The SARS-CoV-2 main protease Mpro causes microvascular brain pathology by cleaving NEMO in brain endothelial cells
Coronavirus disease 2019 (COVID-19) can damage cerebral small vessels and cause neurological symptoms. Here we describe structural changes in cerebral small vessels of patients with COVID-19 and elucidate potential mechanisms underlying the vascular pathology. In brains of severe acute respiratory syndrome coronavirus 2 (SARS-CoV-2)-infected individuals and animal models, we found an increased number of empty basement membrane tubes, so-called string vessels representing remnants of lost capillaries. We obtained evidence that brain endothelial cells are infected and that the main protease of SARS-CoV-2 (Mpro) cleaves NEMO, the essential modulator of nuclear factor-κB. By ablating NEMO, Mpro induces the death of human brain endothelial cells and the occurrence of string vessels in mice. Deletion of receptor-interacting protein kinase (RIPK) 3, a mediator of regulated cell death, blocks the vessel rarefaction and disruption of the blood–brain barrier due to NEMO ablation.
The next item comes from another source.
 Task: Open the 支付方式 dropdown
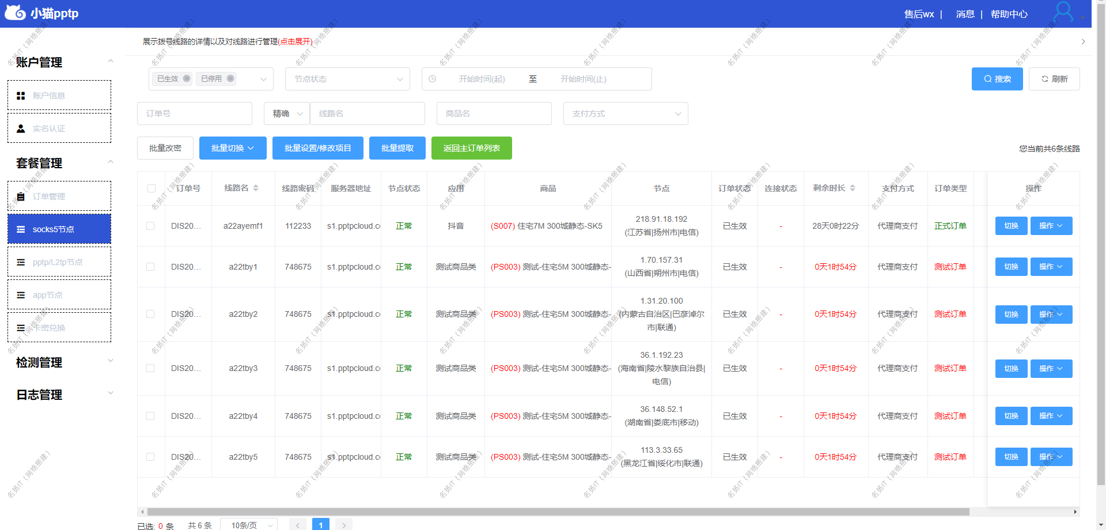coord(625,113)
Importantly, a pharmacological inhibitor of RIPK signaling prevented the Mpro-induced microvascular pathology. Our data suggest RIPK as a potential therapeutic target to treat the neuropathology of COVID-19.
Wenzel, J., Lampe, J., Müller-Fielitz, H., Schuster, R., Zille, M., Müller, K., ... & Schwaninger, M. (2021). The SARS-CoV-2 main protease Mpro causes microvascular brain pathology by cleaving NEMO in brain endothelial cells. Nature Neuroscience, 24(11), 1522-1533.